[FOM] Fractional Iteration and Rates of Growth
joeshipman@aol.com
joeshipman at aol.com
Sun May 7 01:43:14 EDT 2006
If, as you say, there is a unique real analytic function g(x) =
f(1,x,0) defined by analytic continuation along the (positive) real
axis, such that g(1)=1, g(2)=2, g(3)=4, g(4)=16, g(5)=65536, etc., can
you
1) Prove that g and all of its derivatives are monotonically increasing?
2) Prove that g satisfies the functional equation g(x+1)=2^g(x)
everywhere it is defined? (Obviously its domain cannot be extended to
negative integers if this is the case.)
3) Calculate g(3.5) and g(4.5) to the nearest integer?

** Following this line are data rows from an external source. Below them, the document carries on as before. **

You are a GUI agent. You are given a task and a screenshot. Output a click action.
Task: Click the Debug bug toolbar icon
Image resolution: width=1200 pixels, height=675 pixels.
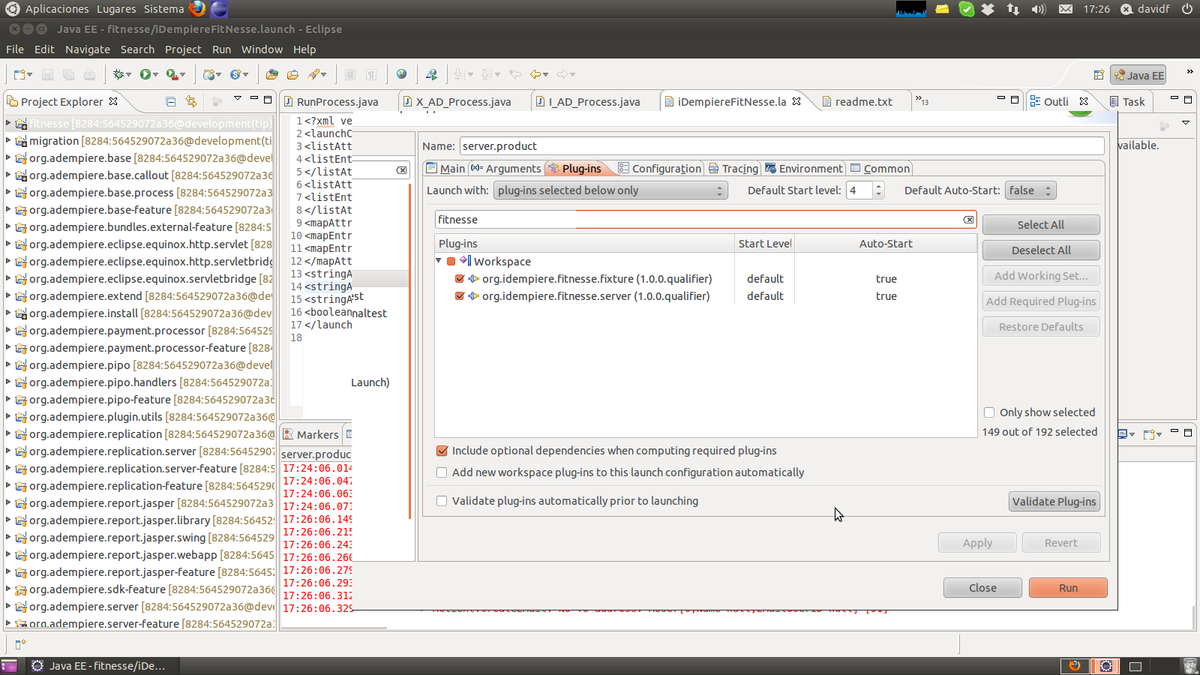(x=119, y=74)
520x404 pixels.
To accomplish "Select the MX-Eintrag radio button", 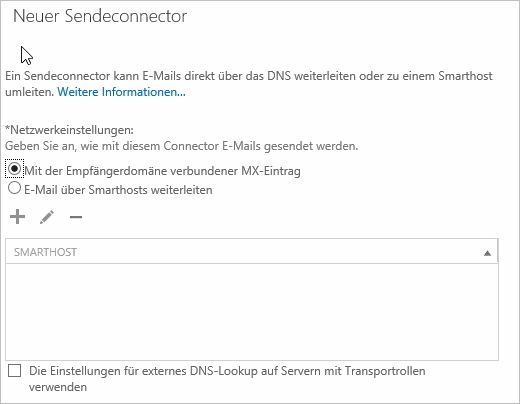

4) Specify a maximal subdomain of the complex plane to which g can be
extended?
If either 1) or 2) is not possible, then analytic continuation does not
appear to give a "natural" way of extending the "Tower" function to
real arguments.
-- JS
-----Original Message-----
From: Dmytro Taranovsky <dmytro at mit.edu>
In the previous posting, I defined a function f meant to represent
natural primitive recursive rates of growth:
f(1, 1, x) = 2*x
f(n, a, x) = ath iterate of f(n, 1, x)
f(n+1, 1, x) = f(n, x, x)
with f(0, a, x) = x + a, with f analytic (using analytic continuation
along the real axis), and with f(0)=0 and f'(0)>0 for n>0 (n is an
integer) and any real a.
At integral arguments, f is just an analogue of the Ackermann function.
For all real a and b, f(n, a+b, x) = f(n, a, f(n, b, x)) (x>0). f is
analytic in both x and a. f(1, a, x) = 2^a*x.